Directions for this task ▸ Please locate every line in the listing below that contains the word "perform" and copy each of those lines.

Begin

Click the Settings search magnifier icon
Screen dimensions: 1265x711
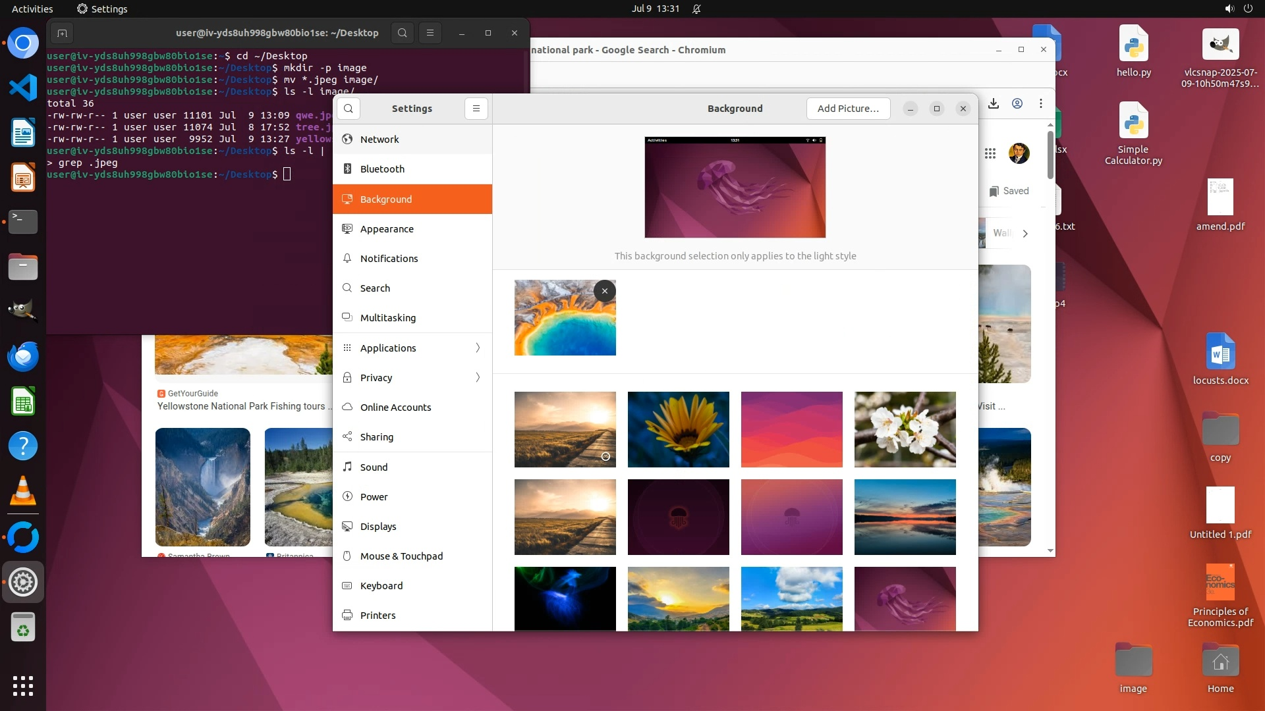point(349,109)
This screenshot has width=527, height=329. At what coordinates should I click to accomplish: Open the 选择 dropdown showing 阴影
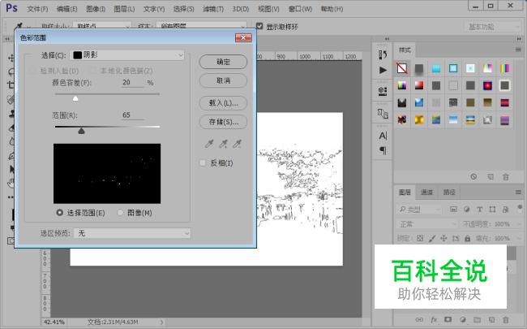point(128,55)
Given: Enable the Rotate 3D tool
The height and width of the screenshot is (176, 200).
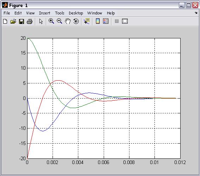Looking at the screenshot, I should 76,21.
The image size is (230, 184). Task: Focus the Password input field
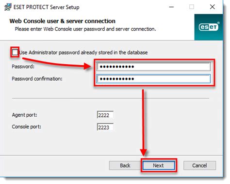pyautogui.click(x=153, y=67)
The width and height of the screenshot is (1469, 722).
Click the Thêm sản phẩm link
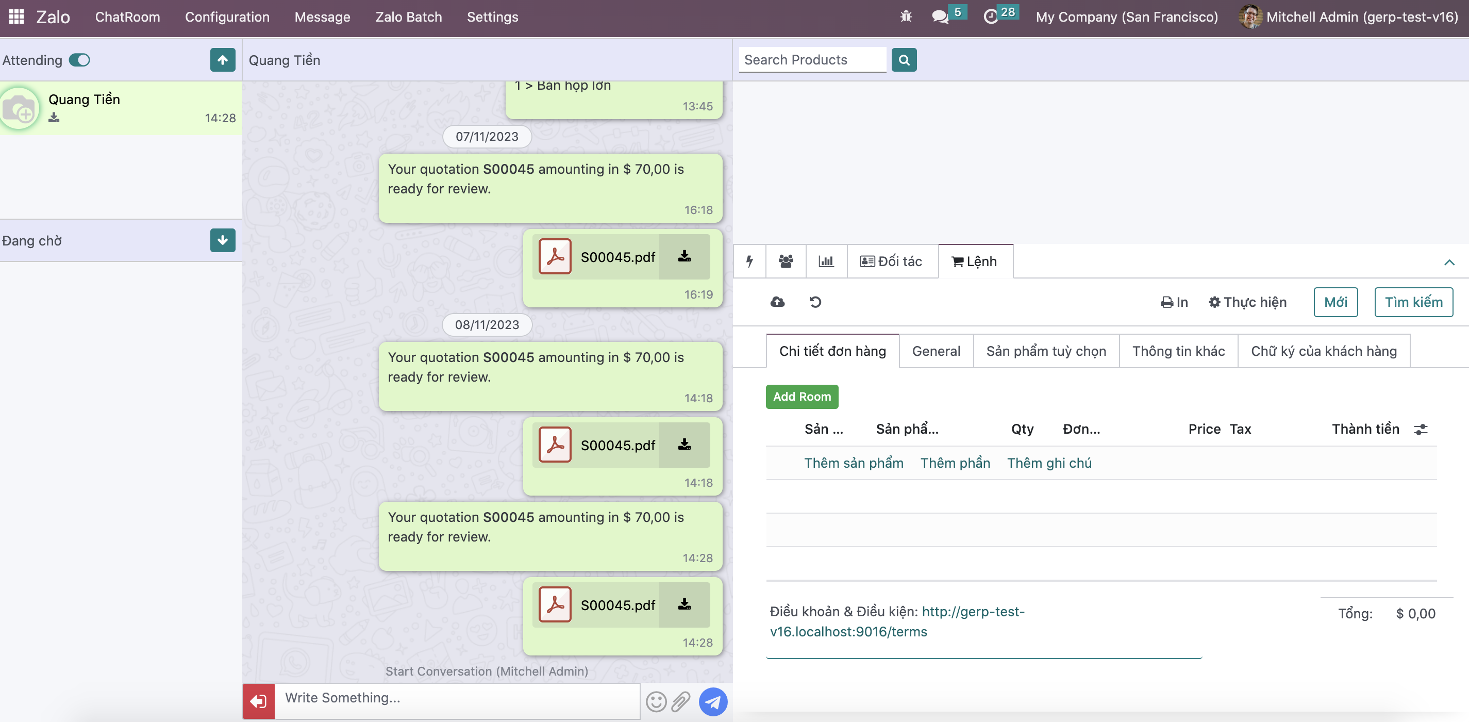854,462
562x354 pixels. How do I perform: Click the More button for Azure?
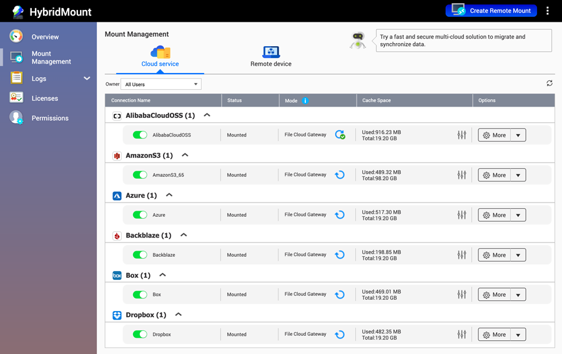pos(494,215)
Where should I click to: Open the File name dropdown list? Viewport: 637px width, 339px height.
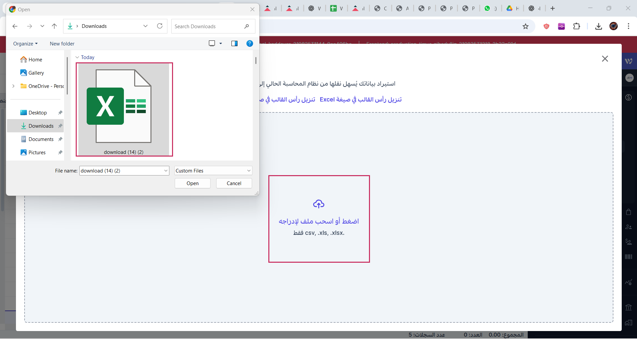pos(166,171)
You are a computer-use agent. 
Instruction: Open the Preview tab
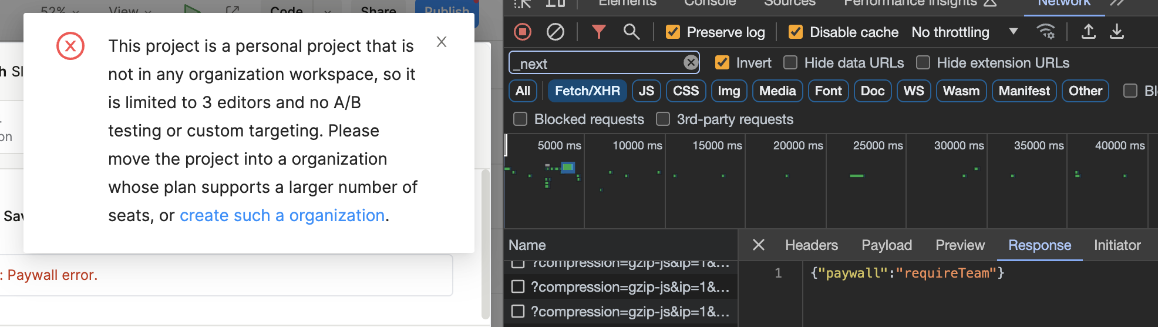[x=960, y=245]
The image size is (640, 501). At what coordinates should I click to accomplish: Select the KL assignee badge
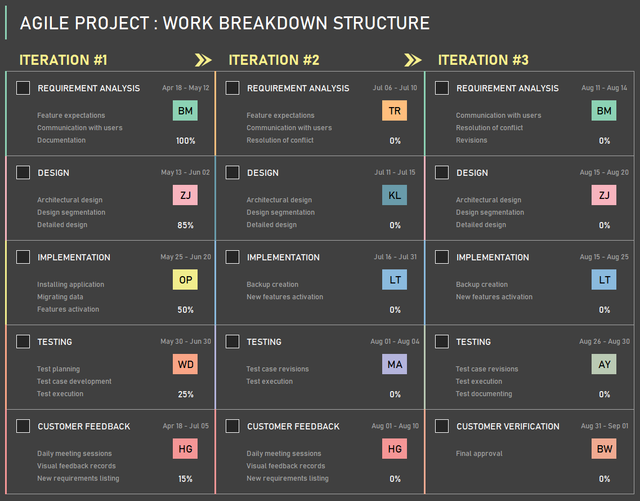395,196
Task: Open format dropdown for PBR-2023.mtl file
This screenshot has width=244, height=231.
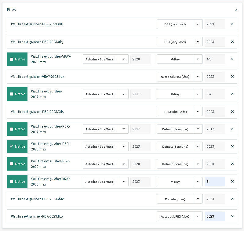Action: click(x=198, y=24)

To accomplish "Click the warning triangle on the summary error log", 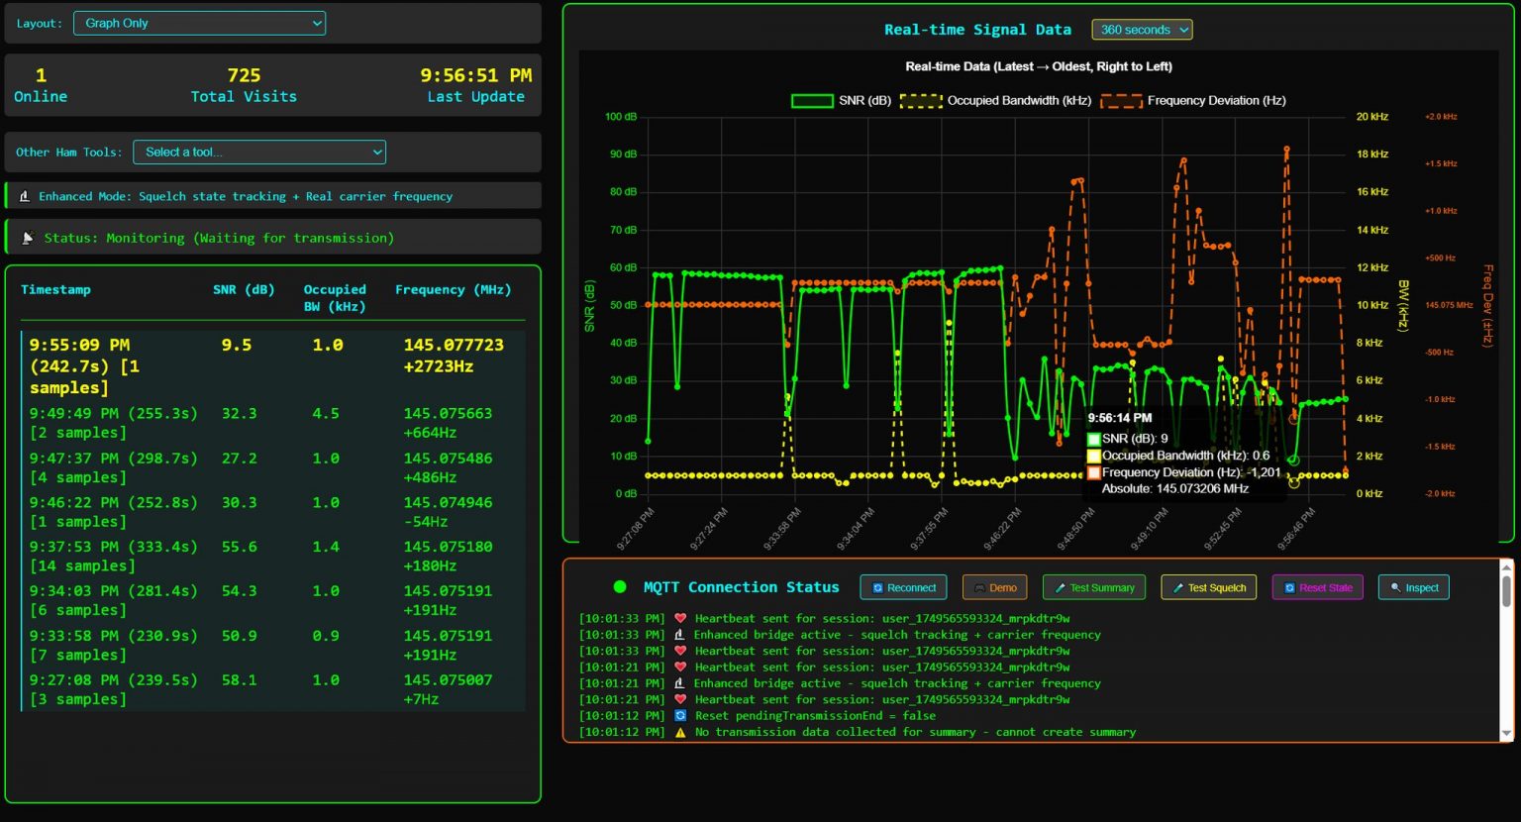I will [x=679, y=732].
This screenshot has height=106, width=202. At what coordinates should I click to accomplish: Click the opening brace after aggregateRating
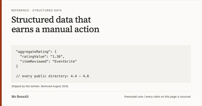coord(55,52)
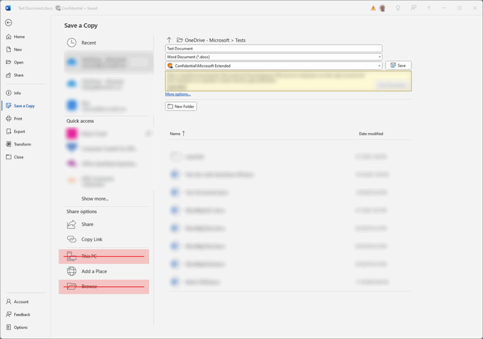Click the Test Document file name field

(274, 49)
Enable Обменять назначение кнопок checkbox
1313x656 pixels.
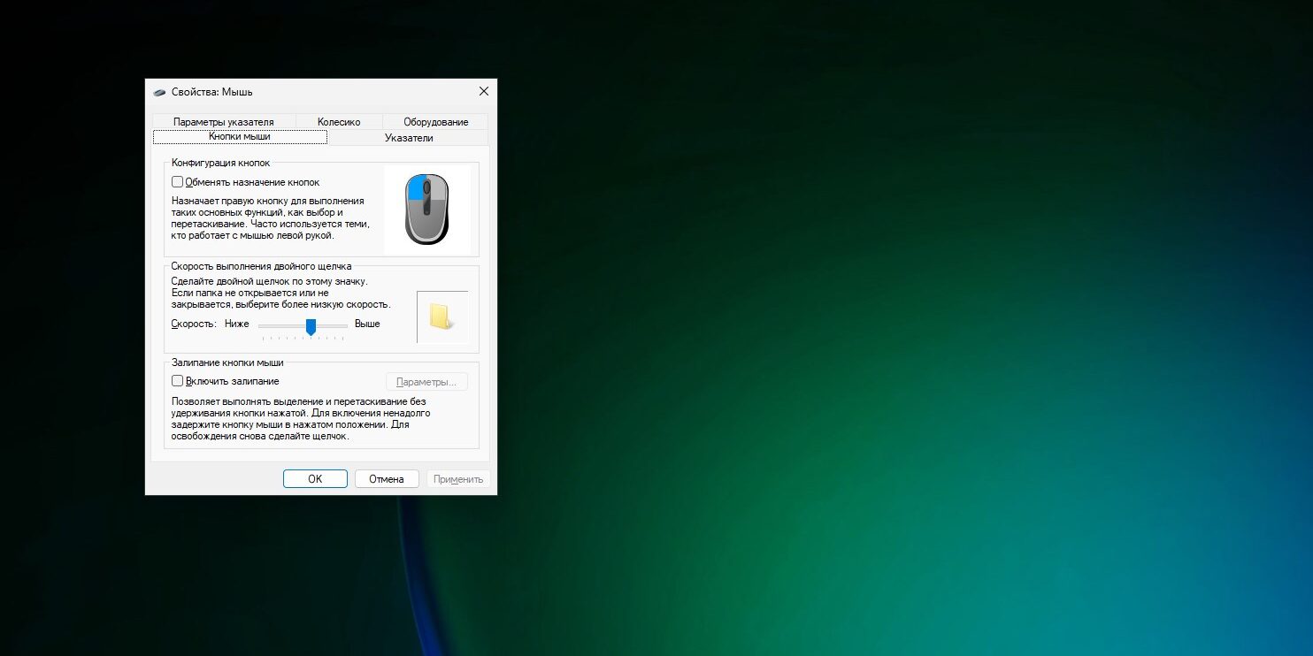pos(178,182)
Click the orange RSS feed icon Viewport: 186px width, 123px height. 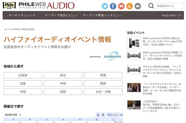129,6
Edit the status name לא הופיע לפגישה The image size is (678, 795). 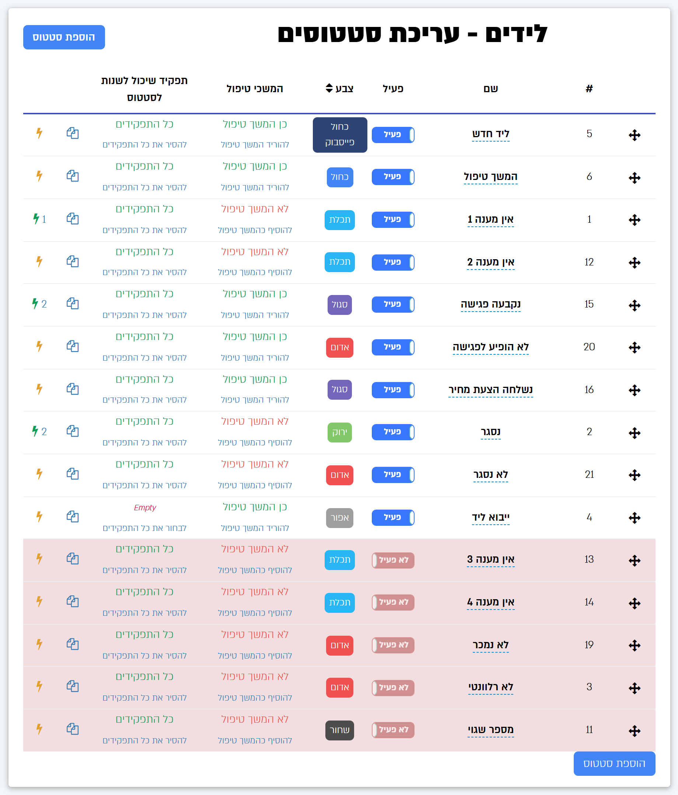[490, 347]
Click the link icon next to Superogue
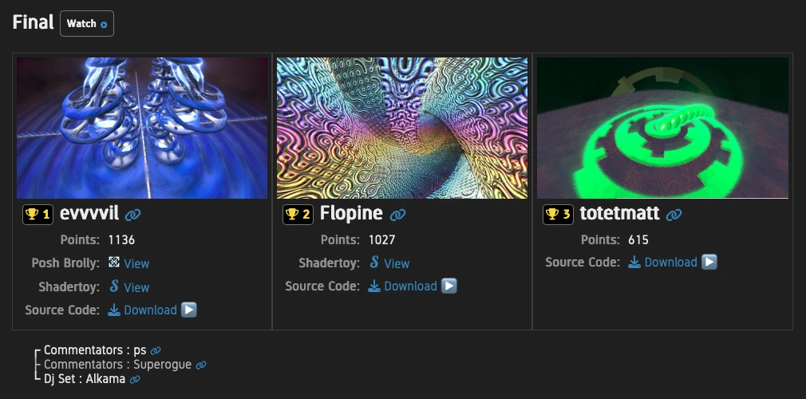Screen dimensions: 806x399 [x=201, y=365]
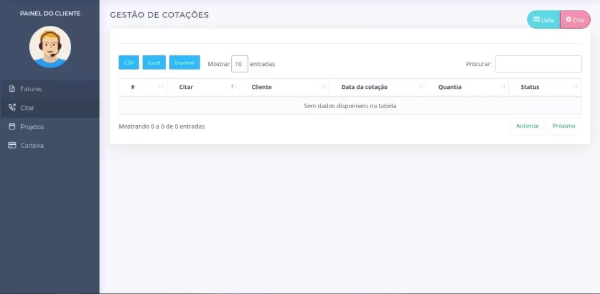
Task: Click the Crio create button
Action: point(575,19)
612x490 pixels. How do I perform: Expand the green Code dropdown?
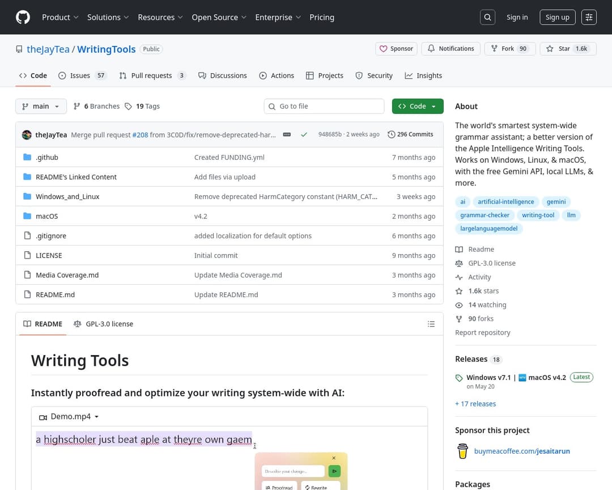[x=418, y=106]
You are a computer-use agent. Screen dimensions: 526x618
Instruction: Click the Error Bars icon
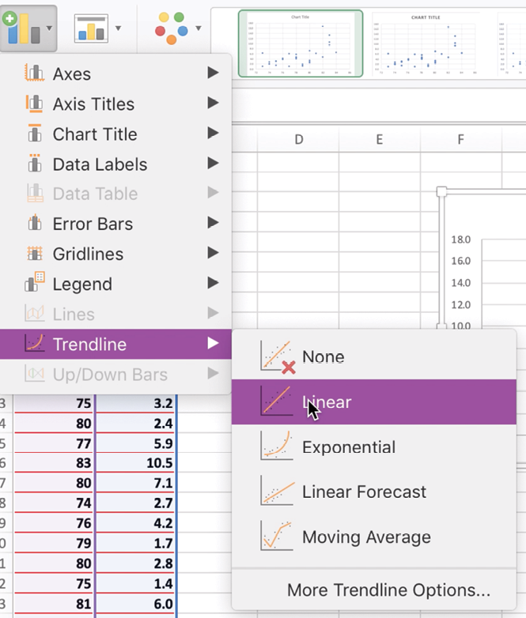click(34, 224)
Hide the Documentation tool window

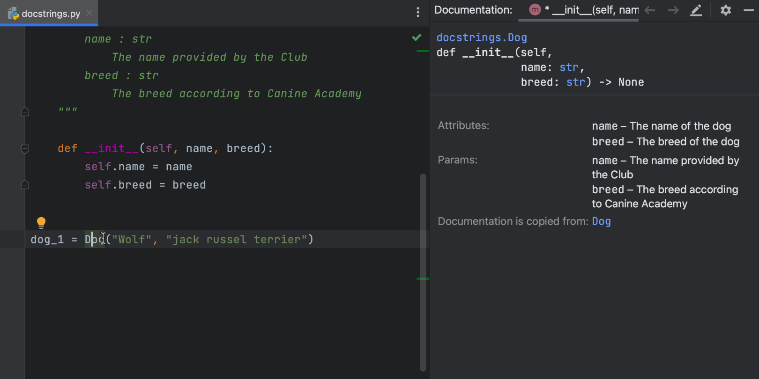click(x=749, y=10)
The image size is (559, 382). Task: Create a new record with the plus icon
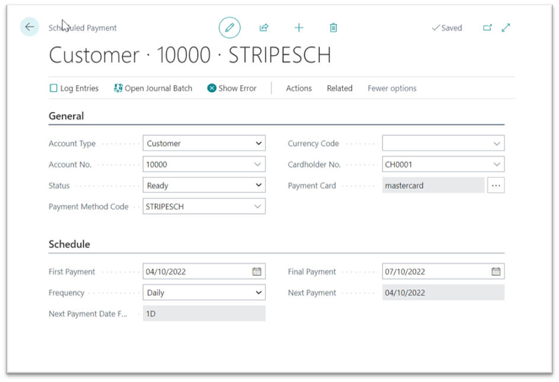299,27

End

Response below ▸
562x354 pixels. How do I perform: Click the More button for Azure?
612x490 pixels. How do I perform: Expand the green Code dropdown?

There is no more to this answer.